╭─ INPUT MATERIAL
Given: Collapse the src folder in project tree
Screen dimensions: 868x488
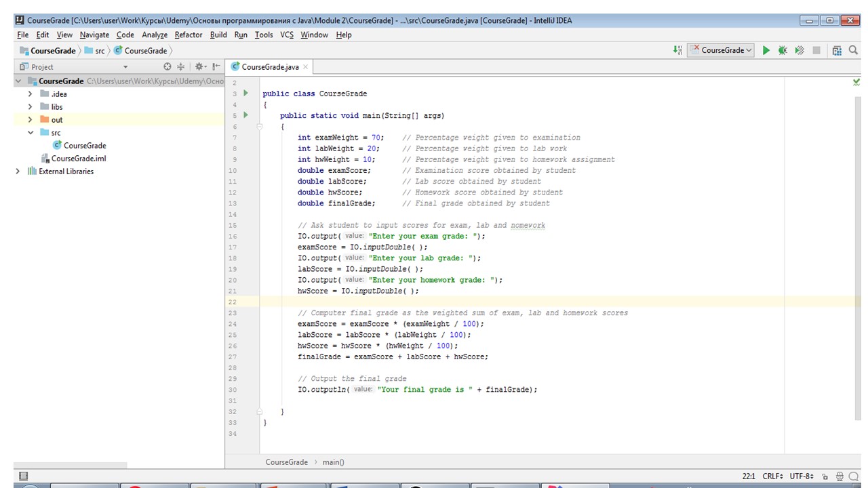Looking at the screenshot, I should (30, 133).
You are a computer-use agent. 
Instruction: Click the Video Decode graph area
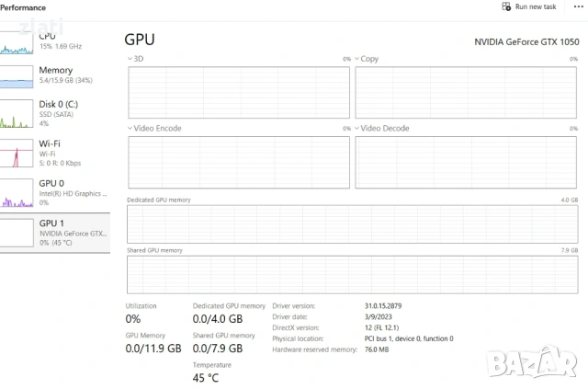tap(467, 163)
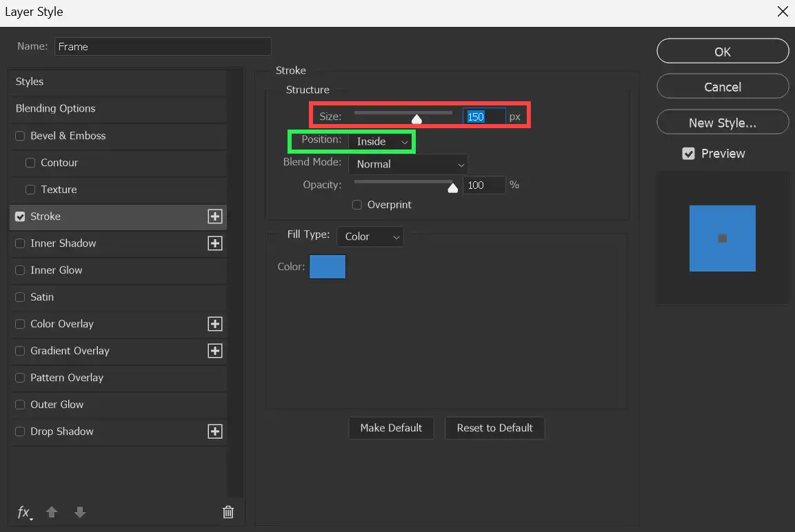
Task: Click Reset to Default
Action: [495, 428]
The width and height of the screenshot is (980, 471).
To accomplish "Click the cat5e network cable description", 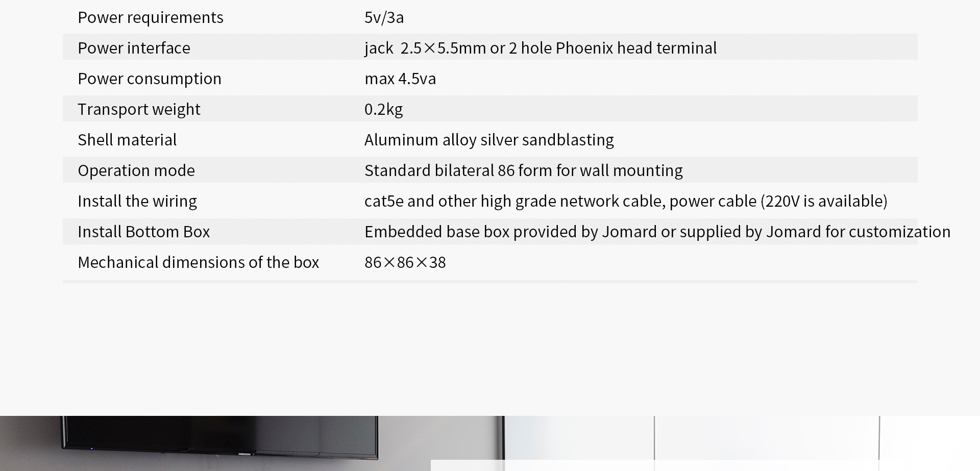I will (626, 201).
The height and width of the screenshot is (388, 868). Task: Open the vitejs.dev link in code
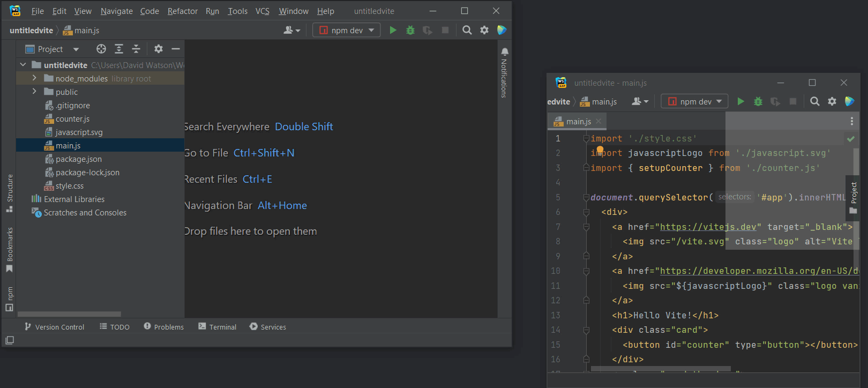708,227
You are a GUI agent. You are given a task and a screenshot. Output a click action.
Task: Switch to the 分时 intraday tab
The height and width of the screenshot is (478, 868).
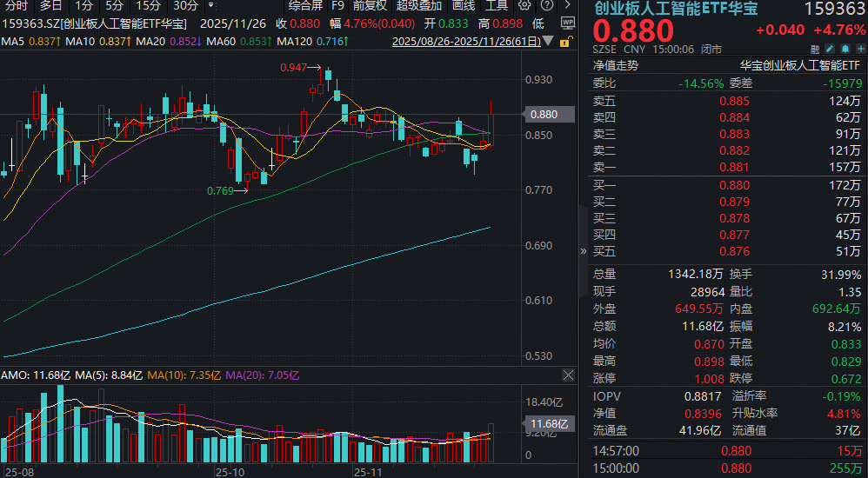point(16,5)
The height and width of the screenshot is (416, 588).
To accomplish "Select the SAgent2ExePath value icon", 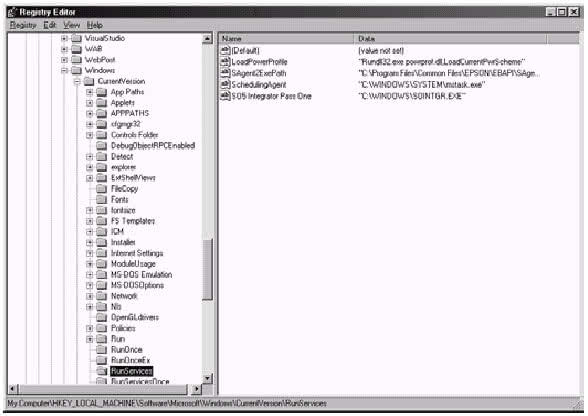I will click(x=225, y=73).
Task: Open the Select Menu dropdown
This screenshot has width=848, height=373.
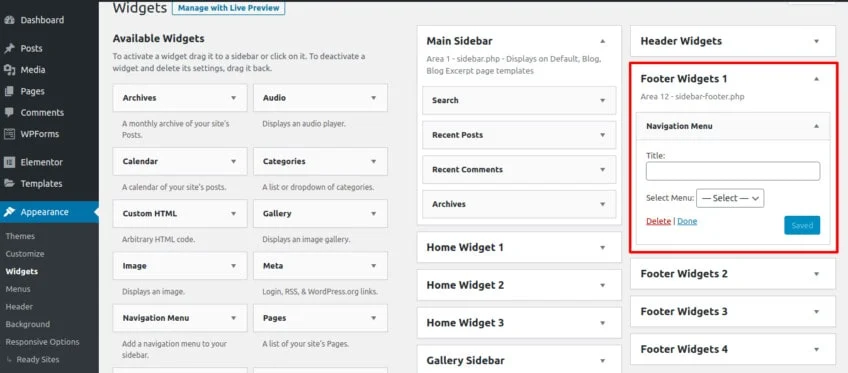Action: tap(730, 198)
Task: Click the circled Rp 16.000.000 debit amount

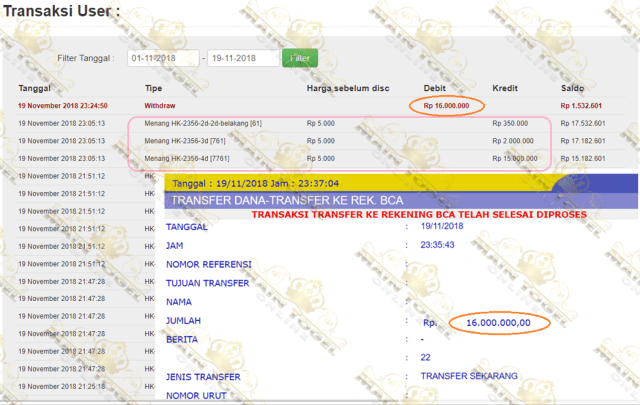Action: coord(446,106)
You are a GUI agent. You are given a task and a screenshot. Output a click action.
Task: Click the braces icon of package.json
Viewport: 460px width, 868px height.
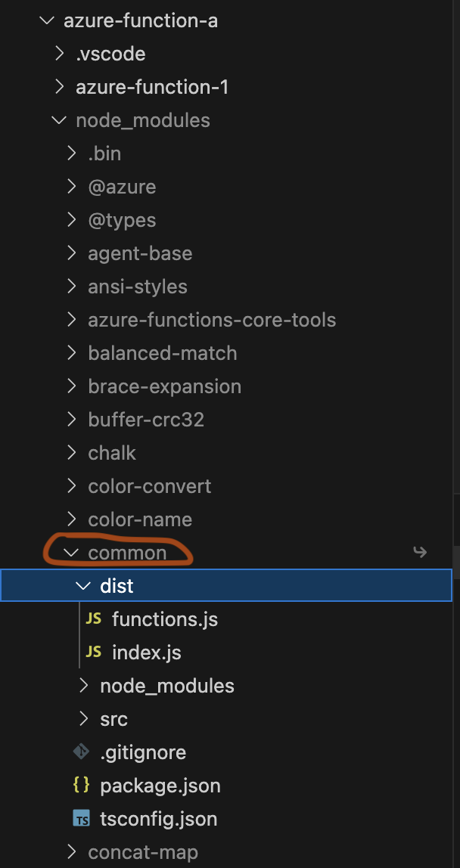coord(82,785)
╰─
## TASK
Only the lines from the one containing "Task: Click the braces icon of package.json" through the end of the data above are to be output, exactly and without pictures.

## SOLUTION TO THIS PROBLEM
Task: Click the braces icon of package.json
Viewport: 460px width, 868px height.
coord(82,785)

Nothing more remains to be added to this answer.